YOUR TASK:
The reply is to be the lines from the one with "You are a computer-use agent." through the last line of the records below, each retyped exactly, with pictures left out.
(LISTED ENTRIES)
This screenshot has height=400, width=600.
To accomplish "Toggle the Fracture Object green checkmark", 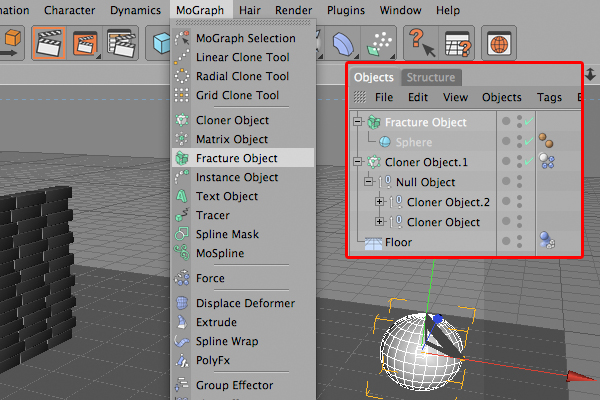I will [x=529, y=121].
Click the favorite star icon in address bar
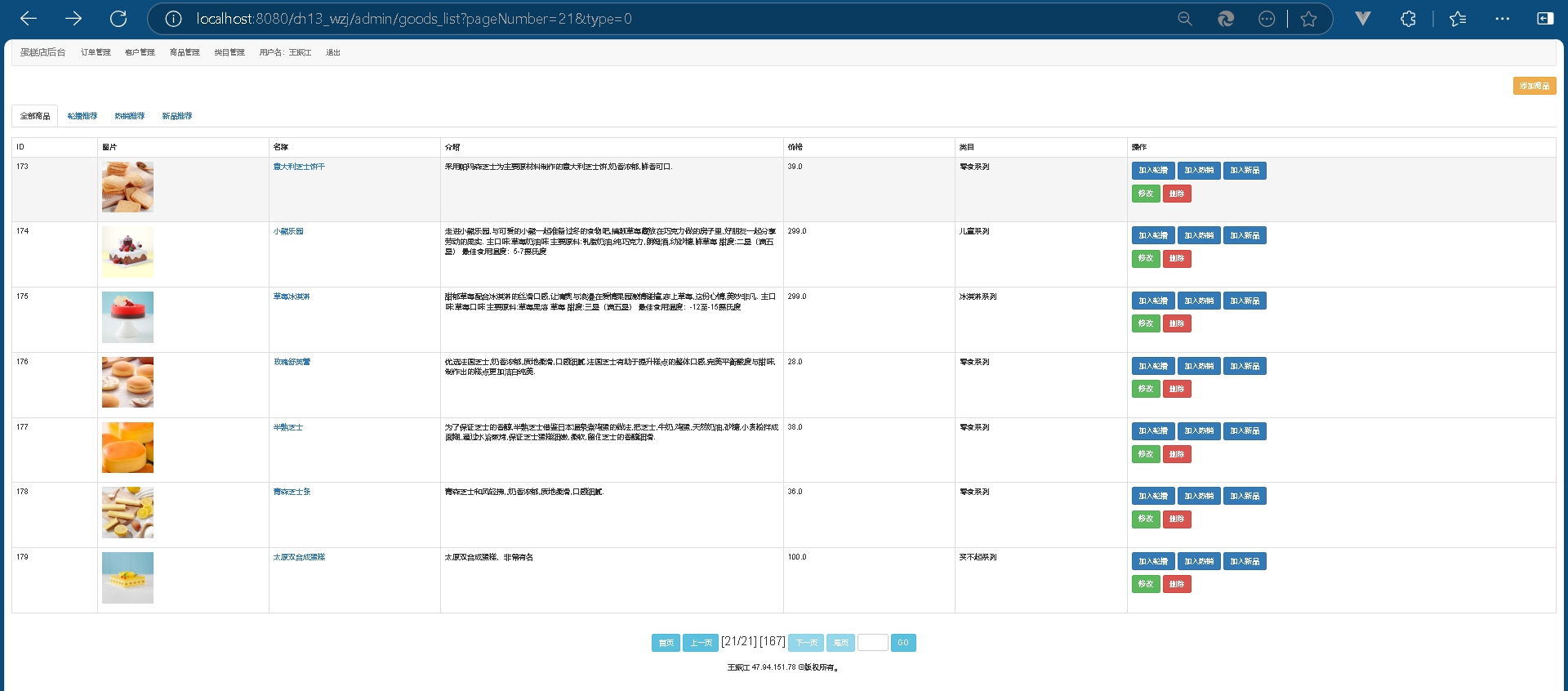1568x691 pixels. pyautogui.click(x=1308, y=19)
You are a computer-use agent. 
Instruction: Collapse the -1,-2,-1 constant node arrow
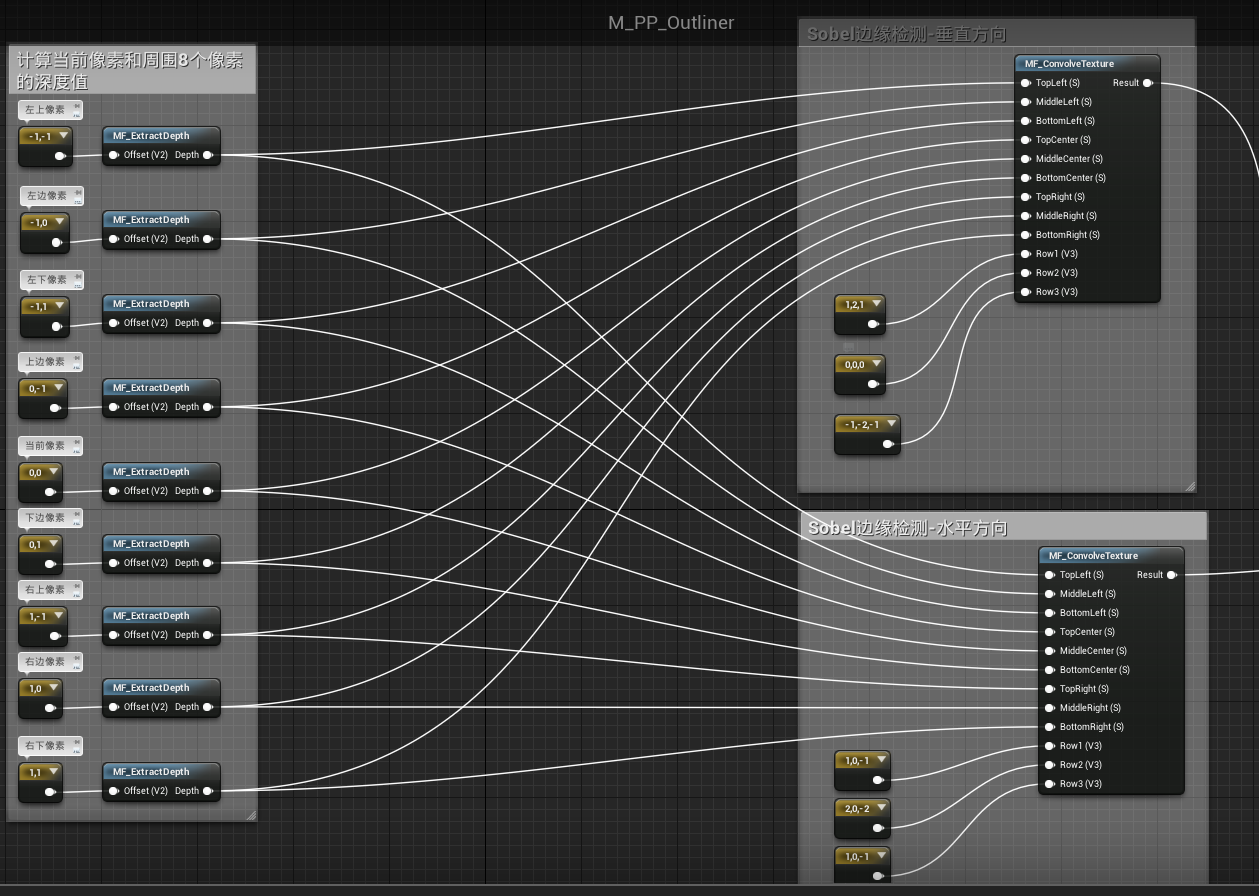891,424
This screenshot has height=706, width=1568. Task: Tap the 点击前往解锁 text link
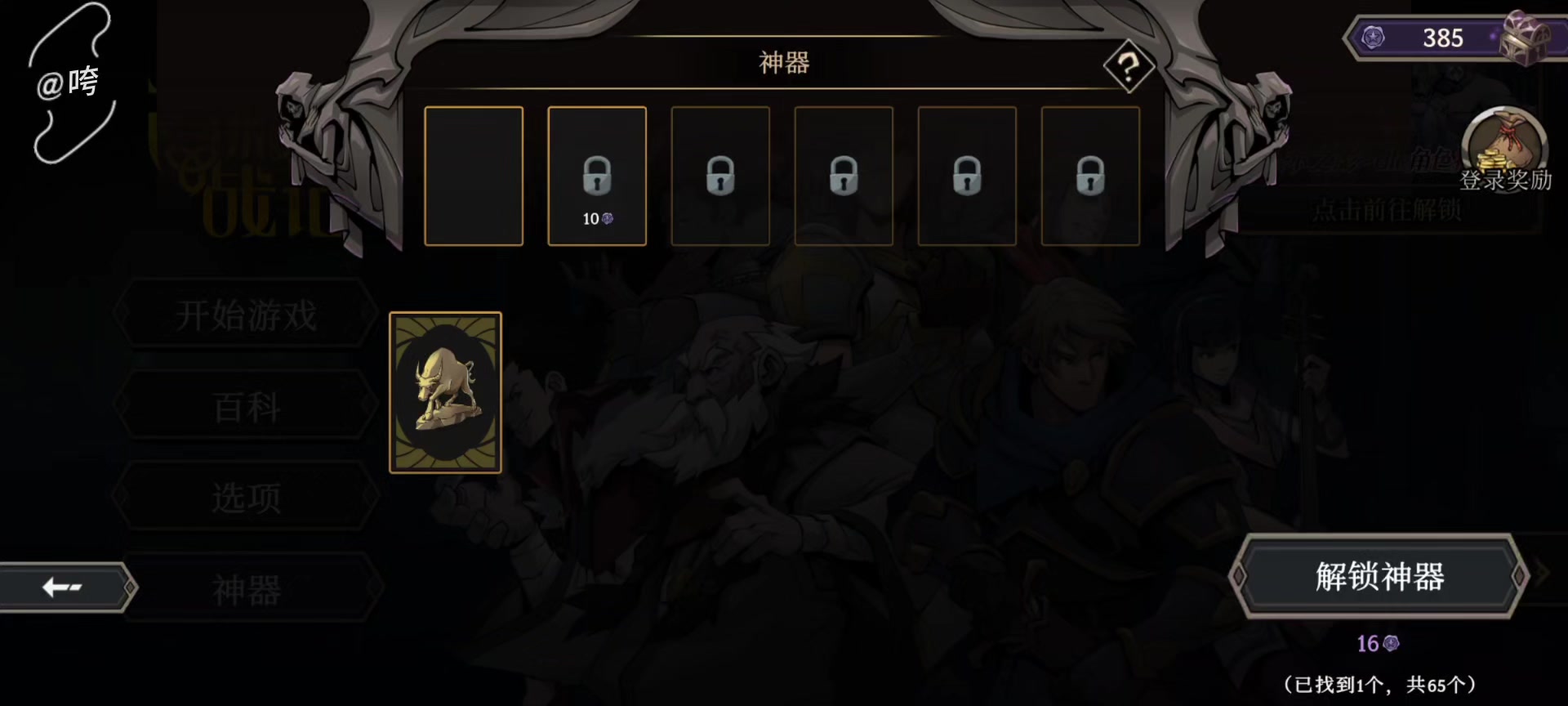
(End LISTED ENTRIES)
TASK ANSWER:
You are a computer-use agent. 
Instruction: Collapse the -1,-2,-1 constant node arrow
891,424
This screenshot has height=706, width=1568. Task: Tap the 点击前往解锁 text link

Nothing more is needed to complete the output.